Posted on: 8 September 2015

If you are interested in getting a copyright, patent, or trademark, then you might not be sure which is best for you. After all, each covers a very specific facet of intellectual property, but they aren't always used correctly in media. To help you understand the differences between the three, here is an overview of what each does:


At the most basic level, a copyright protects the rights of the author of some work. Books, movies, plays, journal articles, video games, and a large number of other works can all be copyrighted.

For some period of time after the work has been copyrighted, only the holder of the copyright can reproduce, distribute, adapt, or perform the work. However, if the holder gives express consent, then others may also reproduce, distribute, adapt, or perform the work. For works that are given a copyright today, this period of time is the lifetime of the author plus 70 years. If a copyright is violated, then the holder may sue the offending party. Copyrights may be transferred to another party and can be included in wills.


Patents deal with inventions and solutions to technological problems. The key idea behind a patent is that the protected idea must actually be publicly revealed. The general idea behind such a process is that patents contribute to the knowledge and technological advancement of a country. By publicizing and releasing such inventions, further improvements will be stimulated. In order to protect the holder of patents, that holder may prevent others from creating, using, or selling their invention without express permission.

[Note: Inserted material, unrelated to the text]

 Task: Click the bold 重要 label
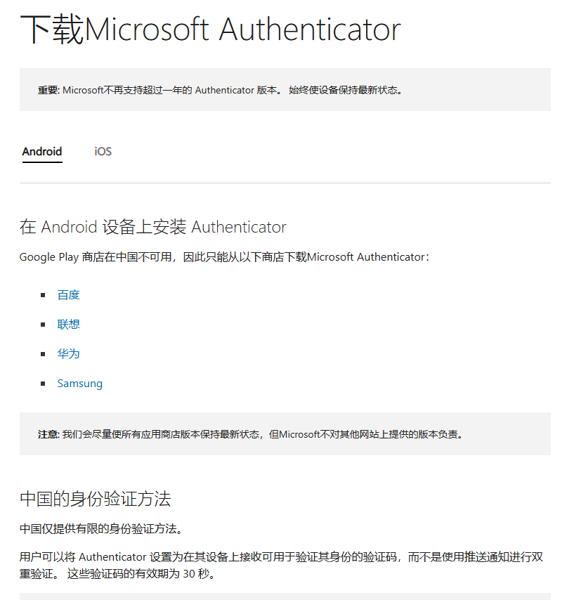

In order for an invention to actually qualify for a patent, it must meet several criteria.

  • The invention must be new, either in part of whole.
  • The invention must not be obvious.
  • The invention must have a valid use.


A trademark refers to some symbolic element that identifies a brand or the services of a brand. In order to get a trademark, you can either explicitly file for it or develop one through natural usage in the industry.

When considering what you want to use for a trademark, you should be careful about how descriptive and unique your symbol is. For instance, while "Amazing Computers" might accurately refer to your company's prowess at building computers, you cannot trademark such a descriptive term. On the other hand, totally unrelated words such as "Apple" are valid trademarks for an electronics company since the two words are not directly related. Finally, you might want to create a new word or symbol that has no real meaning already.